John Paolo R. Rivera, an economist at the Asian Institute of Management, said that electronics exports “have always been resilient.”

“The new record high in exports on a monthly basis, largely driven by electronics and still to be driven by electronics, going forward, (will) to service increased demand due to global supply chain disruptions since the pandemic started,” Rizal Commercial Banking Corp. Chief Economist Michael L. Ricafort added in a Viber message.

According to the latest trade deficit report, exports of electronic products surged 39.6% to $5.10 billion in October. This export category accounted for more than three-fourths of manufactured goods exports and 66.3% of total exports.

Exports of semiconductors, which make up the bulk of electronic products, rose 62.7% to $4.30 billion. Semiconductors accounted for more than half of total exports during the month.

Mr. Rivera said that the government must ensure the industry’s competitiveness through greater market access.

“The Regional Comprehensive Economic Partnership (RCEP) and Comprehensive and Progressive Agreement for Trans-Pacific Partnership (CPTPP) can help increase the coverage of this export due to a much bigger market,” Mr. Rivera said in an e-mail.

“More free trade agreements and regional pacts (would) help spur greater demand and growth for the country’s exports especially electronics,” Mr. Ricafort added.

RCEP is a free trade agreement involving the 10 members of the Association of Southeast Asian Nations (ASEAN) and dialogue partners China, Japan, South Korea, Australia, and New Zealand.

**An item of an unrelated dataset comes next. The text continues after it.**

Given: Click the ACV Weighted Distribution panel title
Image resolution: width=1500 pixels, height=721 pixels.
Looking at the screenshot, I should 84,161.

The Senate failed to ratify RCEP in 2022 as some senators raised concerns about the lack of safeguards for the agriculture sector. Former President Rodrigo R. Duterte signed on to RCEP in September 2021.

The CPTPP is a trade deal involving Australia, Brunei, Canada, Chile, Japan, Malaysia, Mexico, New Zealand, Peru, Singapore, and Vietnam.

“Further expansion and diversification of the country’s export markets through improved diplomatic and business relations with other countries would help further boost the country’s exports, especially electronics, as well as other export items with high local content,” Mr. Ricafort added.